What is Naltrexone and Vivitrol?
Common Brand Names: Revia, Vivitrol
Naltrexone is an opioid antagonist, which means it blocks the effects of opioids at opioid receptors. When the antagonist is in the body, opioid agonists like morphine, heroin, or fentanyl cannot bind to opioid receptors because its molecule is in the way. Thus, naltrexone blocks the intoxicating effects of opioids; it also prevents people from becoming physiologically dependent. Consequently, naltrexone is a powerful treatment option for people with opioid use disorder.
How are naltrexone and Vivitrol used in opioid use disorder?
Naltrexone helps prevent relapse in people that struggle with opioid use disorder who are in the phase of recovery. Although, people should only use this medication if they have completed medically supervised detox from all opioids. Patients must first “reset” the way their bodies use and react to opioids. This is accomplished through a medically supervised withdrawal of opioids. It not only clears the body of the drug but also allows the body to adjust to living without opioid drugs.

§ **THE DATA**:
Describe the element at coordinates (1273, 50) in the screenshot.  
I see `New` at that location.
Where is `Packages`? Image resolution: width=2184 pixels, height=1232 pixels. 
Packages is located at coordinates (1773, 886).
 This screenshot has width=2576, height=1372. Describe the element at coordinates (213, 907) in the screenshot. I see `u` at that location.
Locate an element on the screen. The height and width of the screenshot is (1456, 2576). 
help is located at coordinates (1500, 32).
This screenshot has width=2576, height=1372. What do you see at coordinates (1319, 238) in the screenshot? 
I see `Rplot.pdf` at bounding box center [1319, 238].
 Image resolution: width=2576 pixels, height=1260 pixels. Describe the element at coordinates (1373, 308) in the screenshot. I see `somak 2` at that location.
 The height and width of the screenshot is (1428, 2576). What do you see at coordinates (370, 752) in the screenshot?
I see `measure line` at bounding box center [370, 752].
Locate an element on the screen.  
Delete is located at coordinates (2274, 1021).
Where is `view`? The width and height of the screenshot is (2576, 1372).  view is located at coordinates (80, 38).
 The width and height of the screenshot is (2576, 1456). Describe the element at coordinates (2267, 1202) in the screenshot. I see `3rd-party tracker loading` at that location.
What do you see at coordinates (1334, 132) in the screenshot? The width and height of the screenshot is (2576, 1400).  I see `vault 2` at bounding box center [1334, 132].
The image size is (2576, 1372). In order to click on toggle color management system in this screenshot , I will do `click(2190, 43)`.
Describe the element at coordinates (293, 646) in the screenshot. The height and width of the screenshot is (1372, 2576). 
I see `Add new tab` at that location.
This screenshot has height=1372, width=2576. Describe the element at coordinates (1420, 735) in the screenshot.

§ **WHAT THE TASK REQUIRES**:
Answer these from the naltrexone text.
(a) Which brand names does it list?
(b) What kind of drug does it say naltrexone is?
(c) What must people complete before using this medication?
The listing has nothing to do with the naltrexone text.

§ **RESULT OF THIS EXERCISE**:
(a) Revia and Vivitrol
(b) An opioid antagonist
(c) Medically supervised detox from all opioids